• _DOCUMENT TEXT_
☆ ☆ ☆ ☆

# Can I see your poos please



## dmgalley (Aug 19, 2012)

I've been mostly away for a while but I miss our forum. I joined some groups on fb to fill the gap, but a lot of then are mean and judgmental. 
So I'm trying to get back but I've missed a lot. I was wondering if people would mind posting pictures of new puppies and names so I can catch up and because I love puppy pictures. 
I'll start for people who don't know me. I'm Donna. I have three poos Jake (sable parti) who is three, willow (red and white) who is two and ozzy(blue let me) who is one. I also usually have my mom's poo penny(black).


----------



## Goosey (Aug 22, 2014)

Hi Donna,this is Molly who is 17 months and Sid who is now 11 weeks


----------



## Janey153 (Mar 26, 2015)

Oh bless those two best mates! 
Hi Donna, this is naughty Barney, just coming up to 3 months








Sent from my SM-G900F using Tapatalk


----------



## Alittlepoo (Apr 29, 2015)

Hi Donna,

I love seeing puppy pictures too! This is our little Sophie, she is 13 weeks old and weighs 6 pounds. She has been so much fun and she is very smart. She will come, sit and lay down. She loves to run run run and always happy to go outside and see new things and meet people. She is still in her small crate and soon to move into a bigger one, although she loves her little "room" and goes in for a snooze when she wants a quick nap. Sophie is our first poo and we love her to pieces!

☆ ☆ ☆ ☆

• _DATA SEGMENT_
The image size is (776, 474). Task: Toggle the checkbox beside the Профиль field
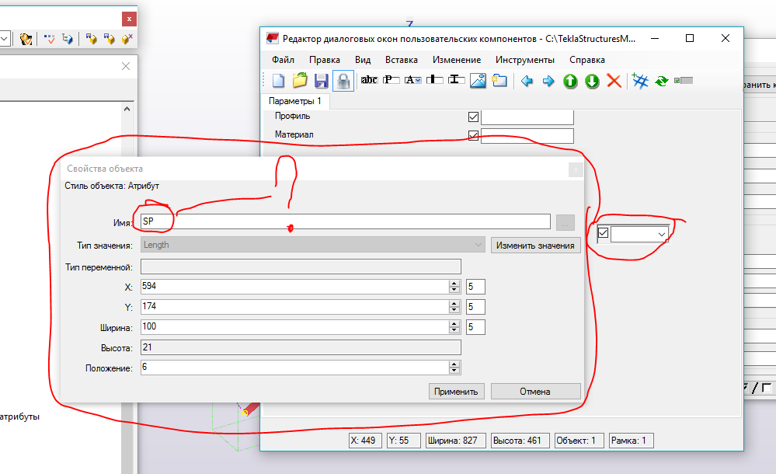473,117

☆ ☆ ☆ ☆

• _REQUIRED TASK_
Render this sentence from the puppy forum thread in Spanish: "She has been so much fun and she is very smart." The material shown after the puppy forum thread is separate from the thread.

• _WRITTEN RESPONSE_
Ha sido muy divertida y es muy lista.